Microscopy can see nanoscale processes in real time

Researchers at Warwick University, alongside colleges in Japan, developed the method — coined voltage-switching electrochemical microscopy (VSM-SECM) — which can simultaneously provide information on the physical topography of surfaces, as well as localised functional activity.

‘There’s a real opportunity now to properly probe some of these nanoscale processes. If you’re working with nanoscale objects you need nanoscale measurement devices that can really tell you how the surface is acting,’ said collaborator Prof Julie Macpherson of Warwick.

The new technique builds on the principles of scanning probe microscopy, pioneered in the 1990s, where an image of a surface is obtained by mechanically moving a probe in a ‘raster scan’ of the specimen, line by line, recording the interaction.

‘You’re not relying on a light principle anymore so your resolution is controlled by how small you can make the electrode — each pixel is basically a representation of the tip current and that tip current is telling you something about the properties of the surface,’ Macpherson said.
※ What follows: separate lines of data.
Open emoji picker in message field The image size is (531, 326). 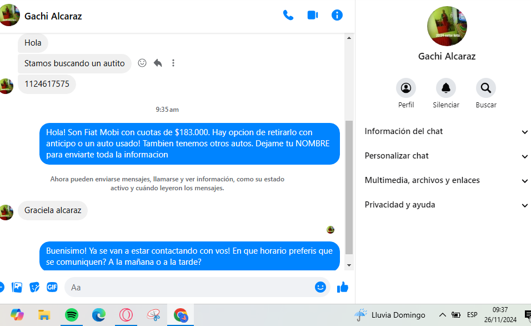coord(320,287)
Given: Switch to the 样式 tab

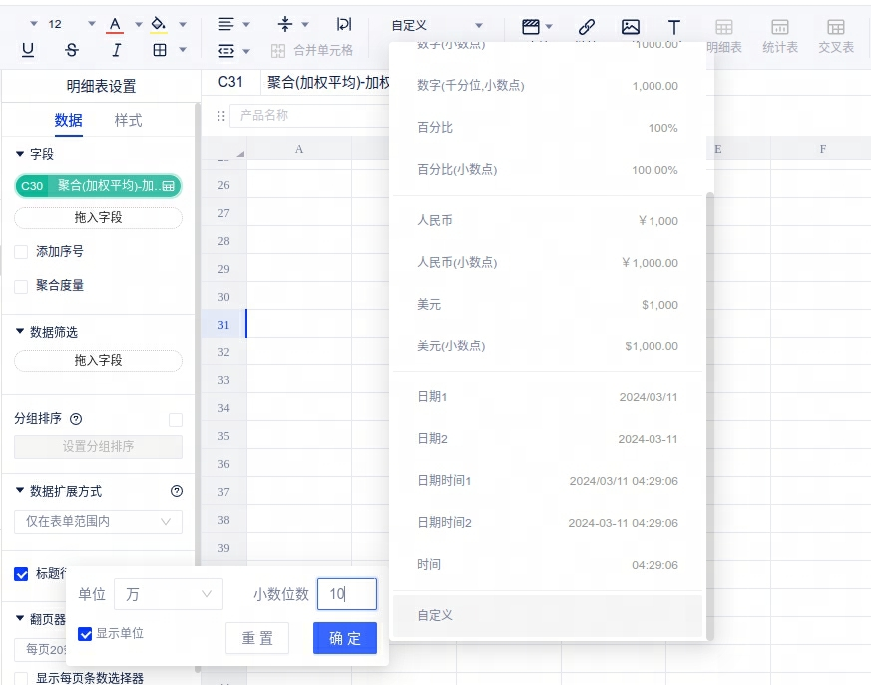Looking at the screenshot, I should pos(128,121).

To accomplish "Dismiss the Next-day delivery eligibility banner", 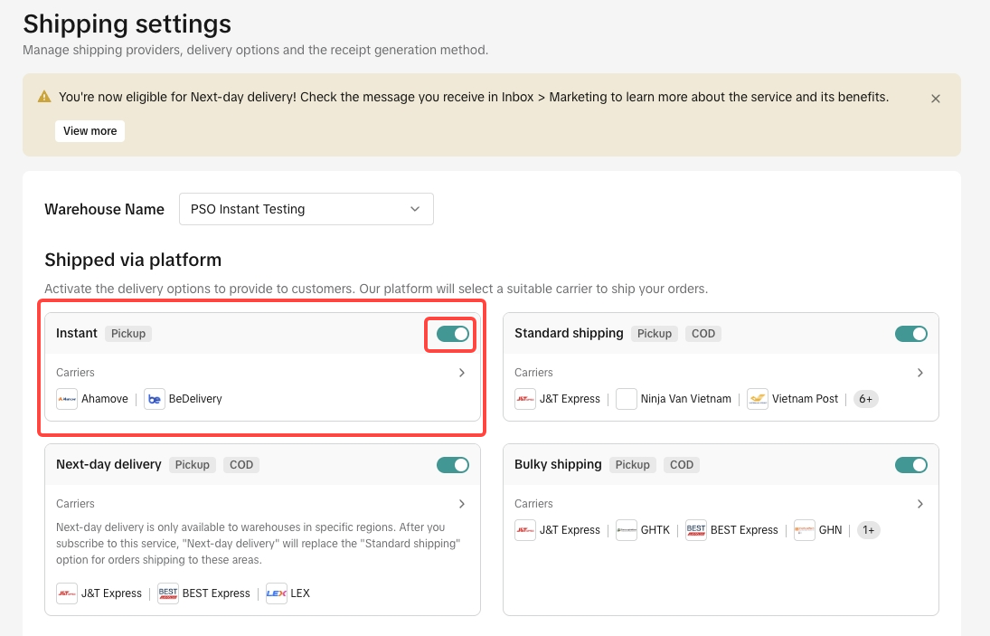I will 936,99.
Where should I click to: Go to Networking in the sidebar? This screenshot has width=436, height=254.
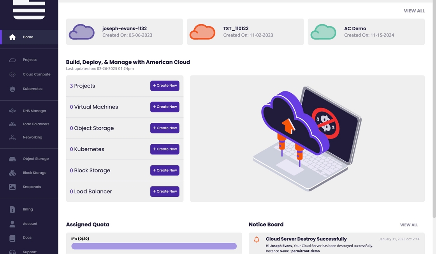tap(32, 137)
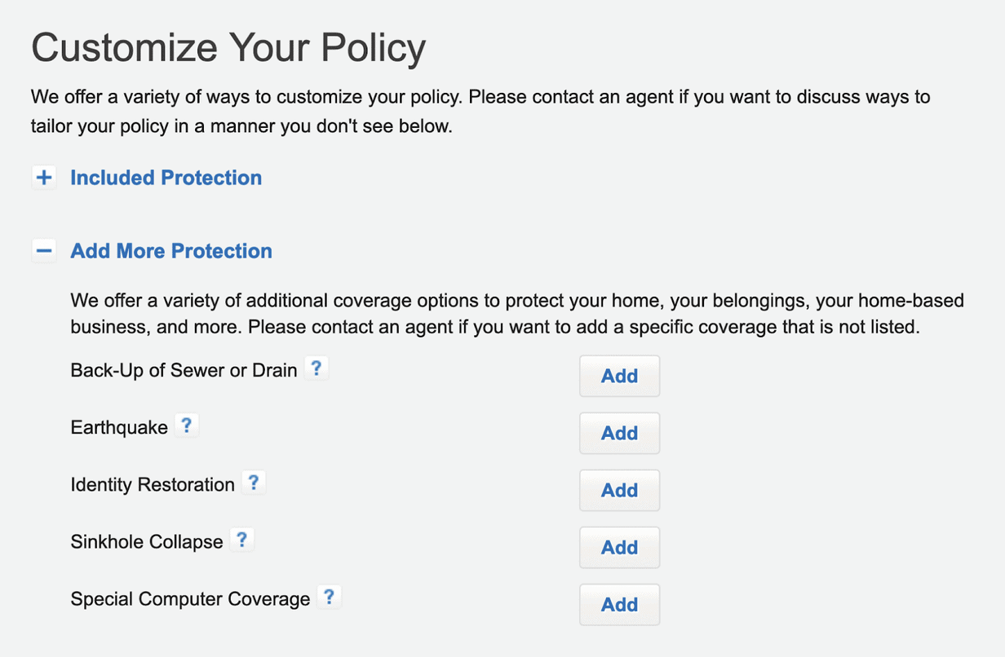Viewport: 1005px width, 657px height.
Task: View Special Computer Coverage help info
Action: pos(329,597)

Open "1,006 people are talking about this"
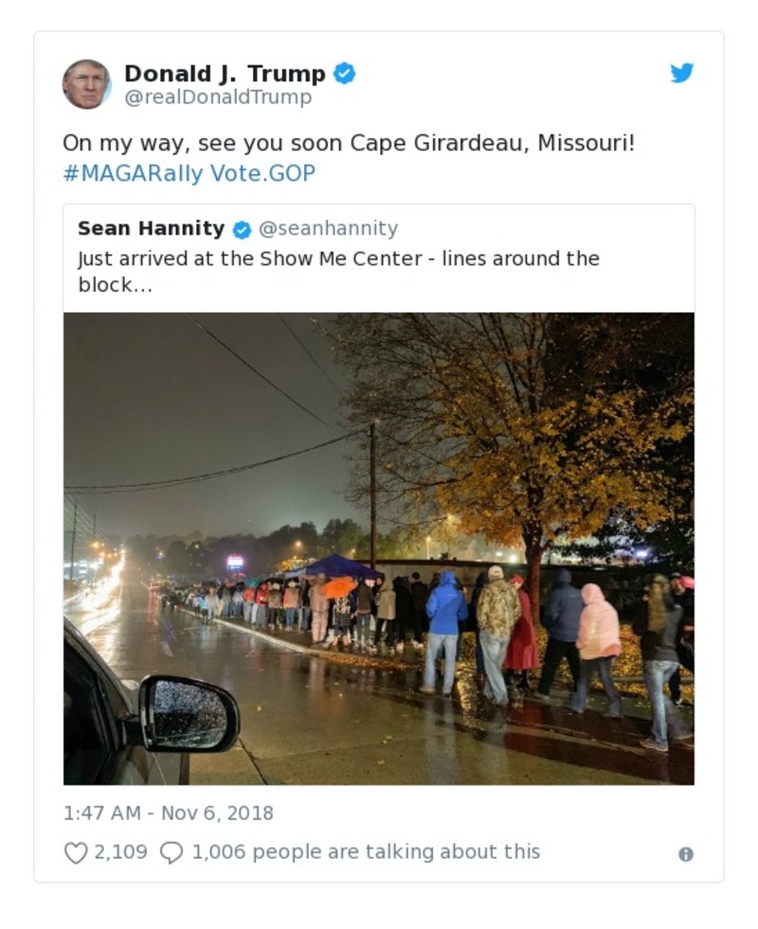pos(366,852)
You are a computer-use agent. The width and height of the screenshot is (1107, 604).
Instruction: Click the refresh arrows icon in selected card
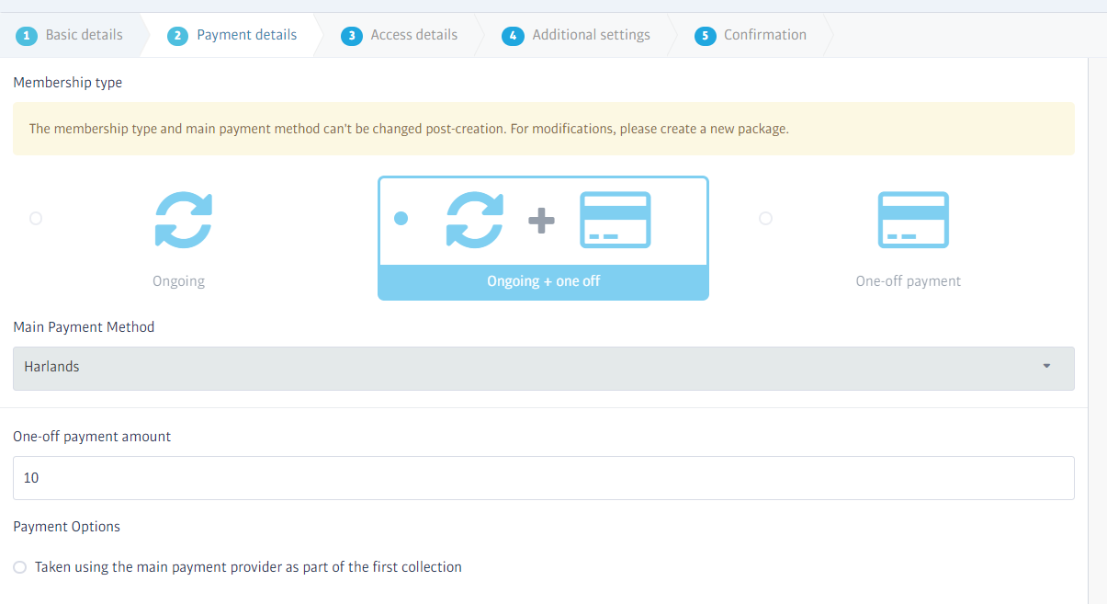click(x=475, y=220)
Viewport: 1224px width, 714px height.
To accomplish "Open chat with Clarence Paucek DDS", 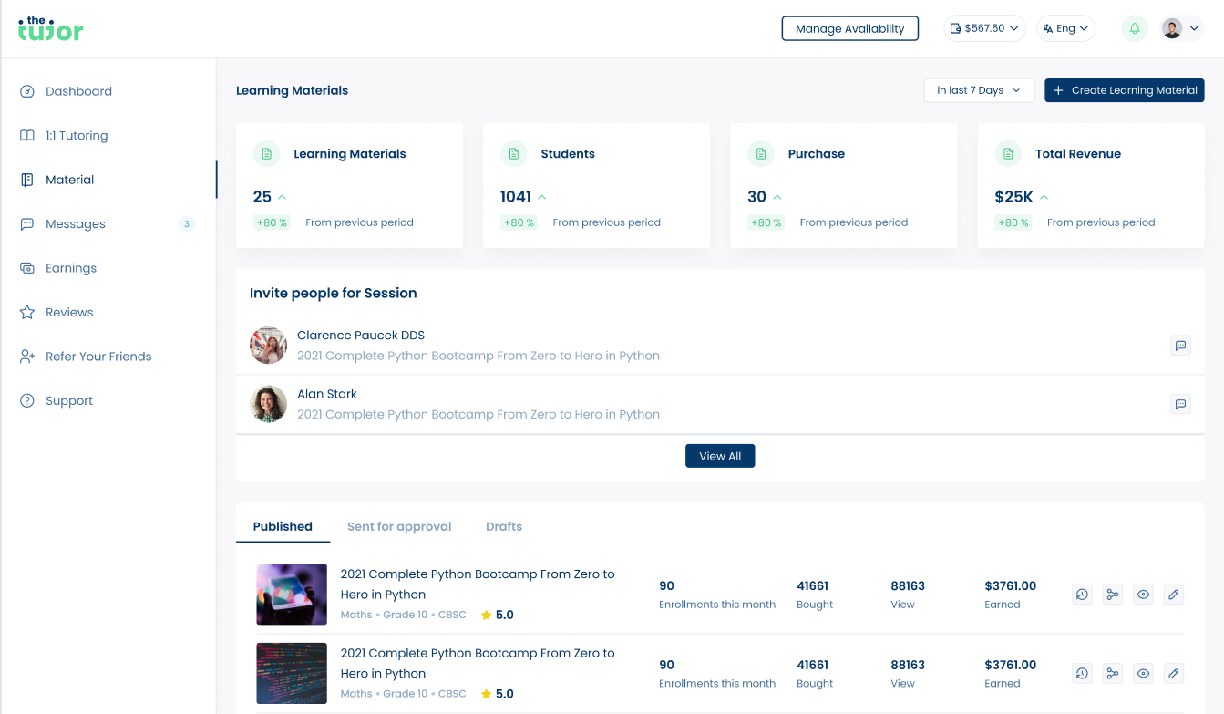I will tap(1180, 346).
With electrochemical microscopy the substrate surface of interest is placed in a chemical solution and the tip is lowered extremely close to it until a faradaic current formed. This gives flux information about the processes and reactions occurring, to which the tip is pre-tuned for particular molecular species. The tip then moves to the next ‘pixel’ point building an overall image. 

The advantage is that fast processes with short-lived chemicals, such as the release of neurotransmitters at synapses, can be captured in real time under physiological conditions. Other microscopy techniques have attempted to follow living process in real time, but require fluorescent labels, which limits the range of detectable species and may also interfere with the living system.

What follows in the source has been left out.